Perform the following request to PhariaOS Manager API:
curl --request GET \
--url 'https://api.pharia.example.com/v1/os/v1/inference-runtimes?filter={"supportedModel":"<base-model>"}' \
--header 'Authorization: Bearer <token>'
Example response:
{
"runtimes": [
{
"name": "luminous"
},
{
"name": "vllm"
}
]
}
Deploy the fully-finetuned model
Now, to deploy the fully-finetuned model, simply perform the following request.
The metadata field is required to deploy fully-finetuned models.
- The base model should be the same model name returned from the PhariaFinetuning API.
- The
referenceIdfield is the PhariaFinetuning API job id.

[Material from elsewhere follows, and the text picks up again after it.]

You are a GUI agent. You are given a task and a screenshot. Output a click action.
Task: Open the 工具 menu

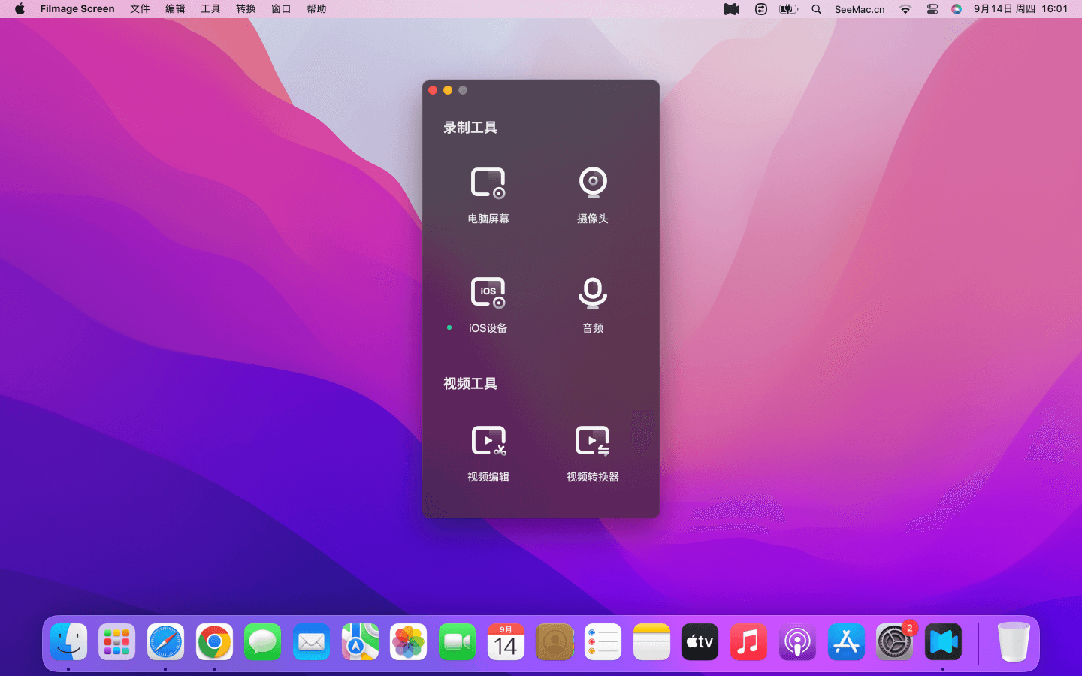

Also, change tolerations and the resources fields under config accordingly. To understand more about hardware requirements, make sure to read the steps explained in this section.
curl --request POST \
--url https://api.pharia.example.com/v1/os/v1/models \
--header 'Authorization: Bearer <token>' \
--header 'Content-Type: application/json' \
--data '{
"name": "<desired-fully-finetuned-model-name>",
"storageURI": "s3://path/to/bucket/example-id/TorchTrainer_ab09e_00000_0_2025-04-15_02-40-29/checkpoint_000002/checkpoint.ckpt",
"type": "fully-finetuned-model",
"metadata": {
"baseModel": "<base-model>",
"referenceId": "example-id"
},
"inferenceRuntime": "<inference-runtime-retrieved>",
"config": {
"replicas": 1,
"tolerations": [
{
"effect": "NoSchedule",
"key": "nvidia.com/gpu",
"value": "1"
}
],
"resources": {
"requests": {
"cpu": "1",
"memory": "4Gi"
},
"limits": {
"cpu": "4",
"memory": "8Gi",
"gpu": {
"name": "nvidia.com/gpu",
"value": 1
}
}
}
}
}'
Once the above request is sent and accepted, the model is going to be created and start its deployment asynchronously.

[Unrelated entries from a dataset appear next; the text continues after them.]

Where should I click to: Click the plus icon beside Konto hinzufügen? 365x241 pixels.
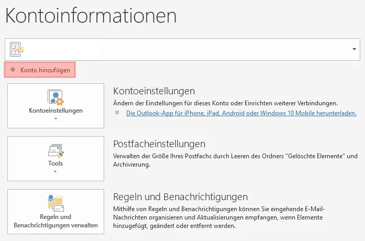pyautogui.click(x=13, y=70)
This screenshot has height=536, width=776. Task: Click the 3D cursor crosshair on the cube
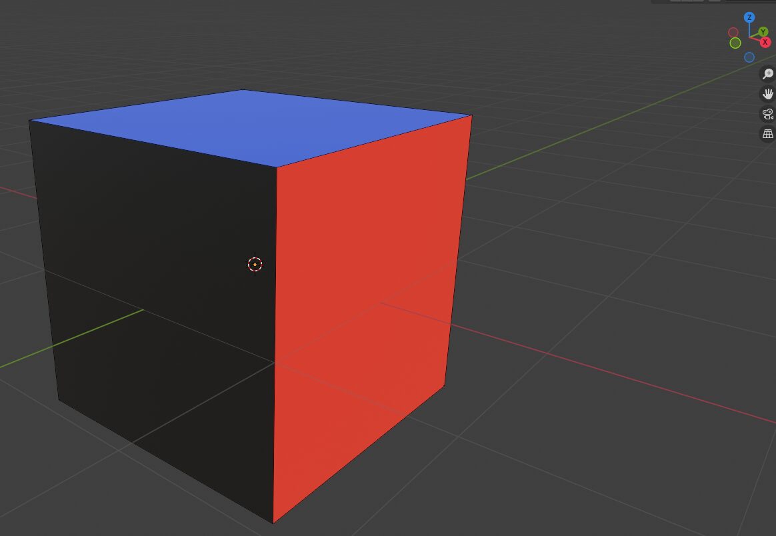point(255,265)
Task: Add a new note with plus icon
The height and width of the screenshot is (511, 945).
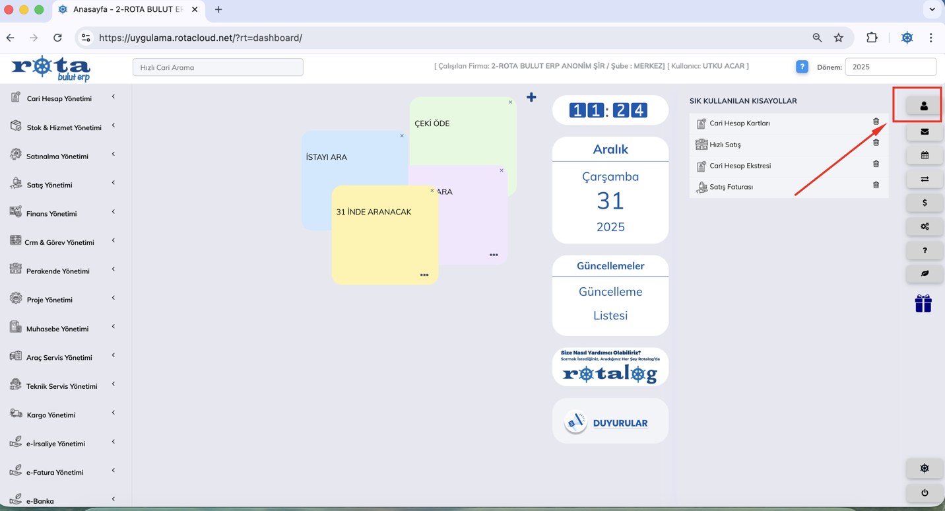Action: (531, 98)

First, the model weights are downloaded, which might take a while, and then finally the model should be available to be used via Inference API.
PhariaOS adds the suffix "-os" to each model deployed via its API. This is done to deconflict with existing models installed via the PhariaAI helm chart.
curl --request POST \
--url api.pharia.example.com/v1/complete \
--header 'Authorization: Bearer <token>' \
--header 'Content-Type: application/json' \
--data '{
"model": "<desired-fully-finetuned-model-name>-os",
"prompt": "Tell me a joke"
}'